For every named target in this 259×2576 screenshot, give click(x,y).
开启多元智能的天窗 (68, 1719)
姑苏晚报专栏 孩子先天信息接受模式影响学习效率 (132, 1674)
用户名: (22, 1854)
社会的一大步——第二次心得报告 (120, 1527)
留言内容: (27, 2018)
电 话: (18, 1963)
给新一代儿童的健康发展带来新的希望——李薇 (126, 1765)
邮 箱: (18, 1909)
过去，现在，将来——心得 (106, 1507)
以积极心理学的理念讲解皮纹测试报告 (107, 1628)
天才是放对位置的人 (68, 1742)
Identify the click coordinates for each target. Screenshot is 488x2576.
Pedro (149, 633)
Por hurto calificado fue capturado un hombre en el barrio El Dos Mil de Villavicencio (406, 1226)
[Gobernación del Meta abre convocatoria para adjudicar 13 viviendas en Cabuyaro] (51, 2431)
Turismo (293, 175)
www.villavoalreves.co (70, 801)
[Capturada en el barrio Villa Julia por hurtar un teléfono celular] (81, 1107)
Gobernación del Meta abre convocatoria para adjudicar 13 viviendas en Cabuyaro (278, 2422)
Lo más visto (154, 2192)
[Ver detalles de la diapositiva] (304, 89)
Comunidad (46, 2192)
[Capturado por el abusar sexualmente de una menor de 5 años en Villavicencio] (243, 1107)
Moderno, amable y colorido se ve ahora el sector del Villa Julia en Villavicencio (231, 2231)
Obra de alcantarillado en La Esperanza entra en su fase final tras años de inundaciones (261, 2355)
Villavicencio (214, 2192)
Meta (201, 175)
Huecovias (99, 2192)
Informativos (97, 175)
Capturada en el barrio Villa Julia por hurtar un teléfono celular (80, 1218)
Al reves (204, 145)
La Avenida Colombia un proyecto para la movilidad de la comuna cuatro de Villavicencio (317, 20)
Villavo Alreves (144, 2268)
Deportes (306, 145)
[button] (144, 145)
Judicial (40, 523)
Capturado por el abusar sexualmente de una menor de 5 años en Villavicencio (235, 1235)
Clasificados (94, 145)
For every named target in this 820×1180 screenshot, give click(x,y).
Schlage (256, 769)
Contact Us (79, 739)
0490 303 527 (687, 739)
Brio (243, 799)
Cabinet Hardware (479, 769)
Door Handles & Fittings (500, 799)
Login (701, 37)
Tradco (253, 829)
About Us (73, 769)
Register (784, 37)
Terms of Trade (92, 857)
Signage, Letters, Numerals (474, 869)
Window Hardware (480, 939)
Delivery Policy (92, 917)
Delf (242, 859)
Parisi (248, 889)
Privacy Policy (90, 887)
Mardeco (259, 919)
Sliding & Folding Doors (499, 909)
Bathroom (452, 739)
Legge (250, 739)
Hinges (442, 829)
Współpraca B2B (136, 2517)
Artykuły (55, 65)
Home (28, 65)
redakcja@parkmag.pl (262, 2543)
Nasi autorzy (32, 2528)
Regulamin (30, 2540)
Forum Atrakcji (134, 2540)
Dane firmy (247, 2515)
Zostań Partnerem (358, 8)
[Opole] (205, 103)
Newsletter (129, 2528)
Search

________________________

— Description of the task —
Generate an exact reproduction of all entries.

— Response below —
For every named target in this 259×2576 screenshot, give click(x,y).
开启多元智能的天窗 (68, 1719)
姑苏晚报专栏 孩子先天信息接受模式影响学习效率 (132, 1674)
用户名: (22, 1854)
社会的一大步——第二次心得报告 (120, 1527)
留言内容: (27, 2018)
电 话: (18, 1963)
给新一代儿童的健康发展带来新的希望——李薇 (126, 1765)
邮 箱: (18, 1909)
过去，现在，将来——心得 (106, 1507)
以积极心理学的理念讲解皮纹测试报告 (107, 1628)
天才是放对位置的人 (68, 1742)
Identify the click coordinates for each target. Screenshot is 488x2576.
Pedro (149, 633)
Por hurto calificado fue capturado un hombre en el barrio El Dos Mil de Villavicencio (406, 1226)
[Gobernación del Meta abre convocatoria para adjudicar 13 viviendas en Cabuyaro] (51, 2431)
Turismo (293, 175)
www.villavoalreves.co (70, 801)
[Capturada en el barrio Villa Julia por hurtar un teléfono celular] (81, 1107)
Gobernación del Meta abre convocatoria para adjudicar 13 viviendas en Cabuyaro (278, 2422)
Lo más visto (154, 2192)
[Ver detalles de la diapositiva] (304, 89)
Comunidad (46, 2192)
[Capturado por el abusar sexualmente de una menor de 5 años en Villavicencio] (243, 1107)
Moderno, amable y colorido se ve ahora el sector del Villa Julia en Villavicencio (231, 2231)
Obra de alcantarillado en La Esperanza entra en su fase final tras años de inundaciones (261, 2355)
Villavicencio (214, 2192)
Meta (201, 175)
Huecovias (99, 2192)
Informativos (97, 175)
Capturada en el barrio Villa Julia por hurtar un teléfono celular (80, 1218)
Al reves (204, 145)
La Avenida Colombia un proyecto para la movilidad de la comuna cuatro de Villavicencio (317, 20)
Villavo Alreves (144, 2268)
Deportes (306, 145)
[button] (144, 145)
Judicial (40, 523)
Capturado por el abusar sexualmente de una menor de 5 años en Villavicencio (235, 1235)
Clasificados (94, 145)
For every named target in this 820×1180 screenshot, give click(x,y).
Schlage (256, 769)
Contact Us (79, 739)
0490 303 527 (687, 739)
Brio (243, 799)
Cabinet Hardware (479, 769)
Door Handles & Fittings (500, 799)
Login (701, 37)
Tradco (253, 829)
About Us (73, 769)
Register (784, 37)
Terms of Trade (92, 857)
Signage, Letters, Numerals (474, 869)
Window Hardware (480, 939)
Delivery Policy (92, 917)
Delf (242, 859)
Parisi (248, 889)
Privacy Policy (90, 887)
Mardeco (259, 919)
Sliding & Folding Doors (499, 909)
Bathroom (452, 739)
Legge (250, 739)
Hinges (442, 829)
Współpraca B2B (136, 2517)
Artykuły (55, 65)
Home (28, 65)
redakcja@parkmag.pl (262, 2543)
Nasi autorzy (32, 2528)
Regulamin (30, 2540)
Forum Atrakcji (134, 2540)
Dane firmy (247, 2515)
Zostań Partnerem (358, 8)
[Opole] (205, 103)
Newsletter (129, 2528)
Search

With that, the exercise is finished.